Again, I wasn't arguing its effectiveness. I simply said that I didn't weep for the tobacco companies, since they spent most of their existence lying to consumers. Understand?
But don't worry, I looked it up. Smoking is down slightly in the last 10 years, but so was in the previous 10 years before that. So one could say there was already a downtrend...Also, in the US, the biggest deterrent is price, that's why there is a state minimum price for tobacco products. So it could be the Australian government also raised the taxes on tobacco, and that was the real reason of the decreasing number of smokers, not the picture campaign...
I knew you weren't going to read the studies. What the hell is the point of asking for them if you're not going to read them?
So in plain English: Can you prove that the decrease in smokers is the result of the picture campaign only and not higher prices or a general downtrend or general education?
The second study I linked to suggested that people are being dissuaded from smoking by the images independently of tax raises or other factors, both because of the visceral reaction to the grossness, and because it's essentially mainlining the truth. Education is the only thing that could possibly decrease the amount of smokers.

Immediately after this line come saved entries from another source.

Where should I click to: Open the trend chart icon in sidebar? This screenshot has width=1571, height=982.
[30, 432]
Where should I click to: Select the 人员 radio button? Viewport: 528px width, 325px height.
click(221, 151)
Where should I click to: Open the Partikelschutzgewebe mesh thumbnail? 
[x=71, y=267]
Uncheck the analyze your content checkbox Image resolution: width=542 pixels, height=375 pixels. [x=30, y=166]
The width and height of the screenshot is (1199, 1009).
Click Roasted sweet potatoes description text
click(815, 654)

But while we're on it, where are your studies proving that removing additives decreases the rate of smoking? Where are those studies?
OK, so why aren't there a sad, beaten woman's picture on bottle of spirits??? Or a crashed car's picture?

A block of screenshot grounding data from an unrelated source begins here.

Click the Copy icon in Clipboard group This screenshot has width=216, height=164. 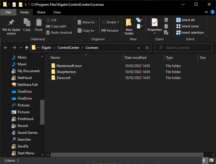27,23
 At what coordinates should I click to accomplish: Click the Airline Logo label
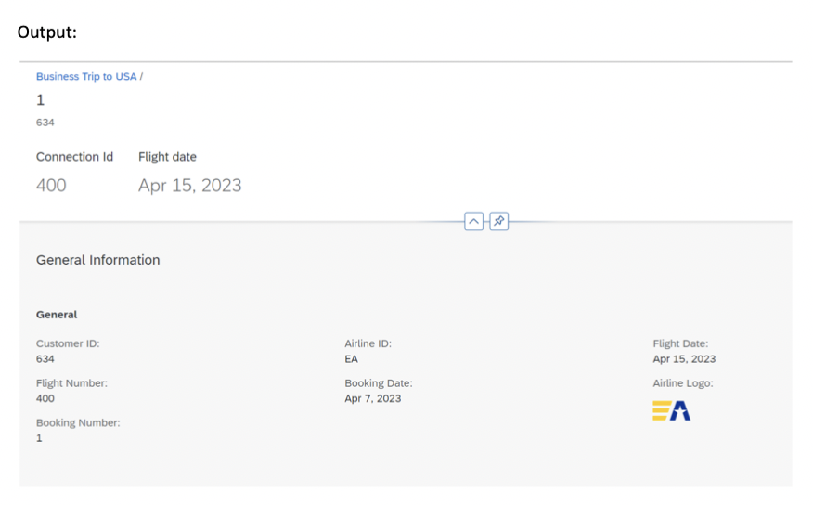pyautogui.click(x=683, y=383)
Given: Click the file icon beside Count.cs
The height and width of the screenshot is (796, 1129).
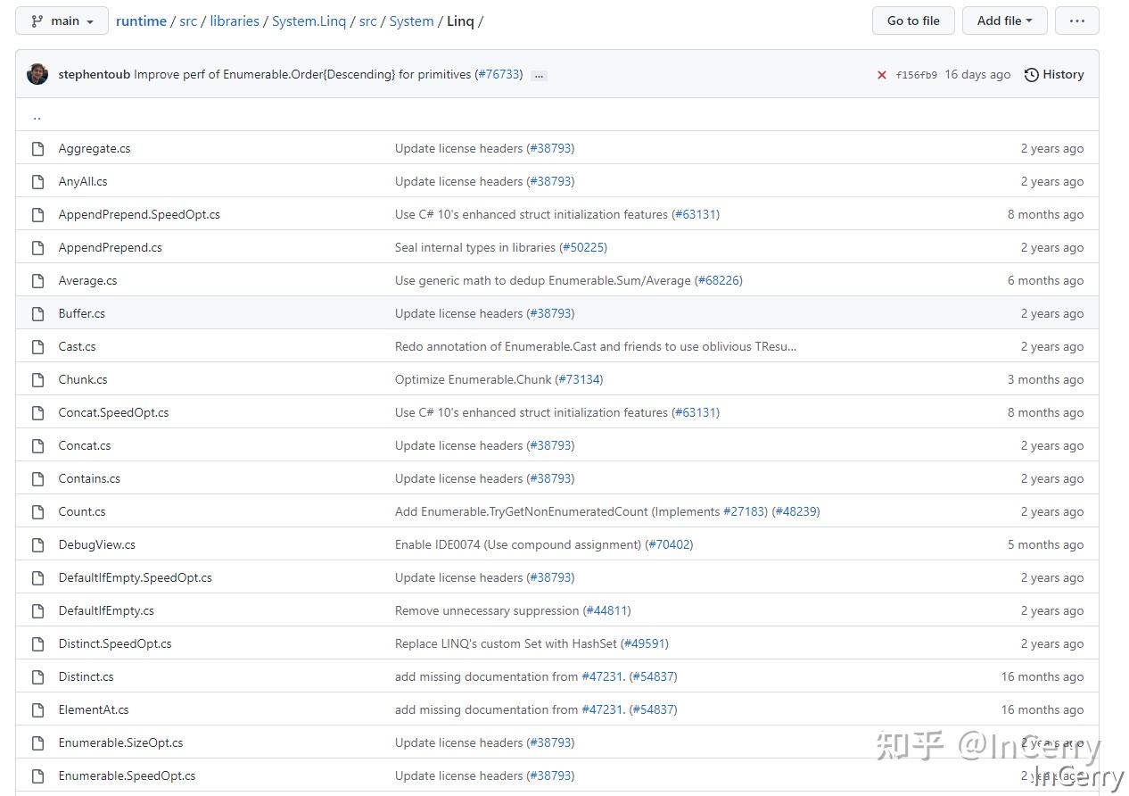Looking at the screenshot, I should point(37,511).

Because nobody's pushing for it? Like I said, this campaign is aimed at tobacco companies, and largely because they lied for so long about what their product actually does. It's sort of like comeuppance for their deceit. I mean, the same country is attempting to label food, and what are they pushing for? Pictures of diabetics? No. They're pushing for "traffic light labeling," which is just a pie chart of the fat, salt, etc. content. That's what your argument is a slippery slope.
And while drinking can also cause health problems, and driving under its influence can be deadly, there are ways to drink moderately and responsibly without really living under those threats. It's okay to drink a Budweiser every now and then. Plenty of people do. The same can't be said of cigarettes, which are hugely addictive as well as insanely dangerous. In other words, there's a difference between smokes and beers, or smokes and cheeseburgers.
By the way the ammonia thingy is a sideissue, I don't care for it that much, just an interesting note that tobacco treated with ammonia was more additive for mice than normal tobacco...
We've known that ammonia makes tobacco more addictive for half a century. But how is this a side-issue? It's the
crux of your argument. If regulating nicotine enhancers isn't what you're talking about, then what are you talking about?